Climate Crisis - Environmental Racism

I've been watching the Weather Channel videos showing the progress of Hurricane Matthew through the Caribbean up through Florida, Georgia and South Carolina. While there will be millions of dollars of property loss in the US, few lives will be lost. In Haiti the death toll already is over 800.

As I watched these Friday morning, I thought of past tragedies, going back to 9/11, and of how these natural and man-made disasters have had a negative impact on the Tutor/Mentor Connection's ability to build a system of support for inner-city kids.

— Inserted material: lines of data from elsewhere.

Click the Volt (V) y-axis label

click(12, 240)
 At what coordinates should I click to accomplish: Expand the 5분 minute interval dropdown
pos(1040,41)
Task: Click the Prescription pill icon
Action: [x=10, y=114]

I've written articles in the past, where I've shown how such events make it difficult to consistently build a strong organization, or a strong movement consisting of many organizations that focus on a common problem.  This graphic shows that progress is not steady growth. There are many dips in the road. Such negative impact is probably felt by thousands of organizations in the US and around the world ever time a tsunami, earthquake, flood, or hurricane strikes.  

I recalled a couple of videos I had seen that did a great job of showing the growth of the climate change movement, and the issues it focuses on, so I am repeating two of those here.  This first video was included in an article I wrote in 2014.

It was in this video that speakers called the climate crisis "Environmental Racism" and said "climate disruptions are a social justice issue", saying that "who gets hurt the most are poor people who can't get out of the way."

The organizers of the 2013 climate march recognized that "in order to address the climate crisis we have to first address inequalities".

Thus, throughout this video you'll see efforts to reach out to minorities, the poor, and those who are  most disadvantaged.

This second video was created in 2009 and shows how movements in the 1960's lead to a wave of legislation in the 1970s. I included it in this article.

This video describes the process of mobilizing people as a "swarm" and suggests that with the Internet it's possible to create an on line hub that could support the growth of the climate change movement.

As you look at the strategy that's proposed, visit this presentation, which shows the strategy I've been following since creating the Tutor/Mentor Connection in 1993, and the Tutor/Mentor Institute, LLC in 2011.

I did some web searching on Friday to see if I could find some graphics that showed the growth of the climate change network, or showed the different organizations who they have been connecting with.

350 0rg seems to be one of the lead intermediaries in the climate change movement.  Below is a screen shot of a map that shows different organizations working on climate change throughout the world.

I have been using GIS maps since 1993 to show where tutor/mentor programs are needed, and to show participation in conferences I've hosted in Chicago and to show participation in on-line events, like the Connected Learning #clmooc.  Maps force you to look at all the places where a problem needs to be solved, or that need to be represented in movement-building. Without a map you could fill a stadium with people who are active in solving a problem, but still be missing most of the places where the problem needs a constant flow of ideas, talent, dollars, technology, etc. to be solved.

Over the past 20 years I've also become interested in process and strategy. How does a tutor/mentor program help a youth move through school and into a job? How do we make well organized, long-term programs available in more places? How do climate change organizers map their own process toward goal? How is this being done in other sectors?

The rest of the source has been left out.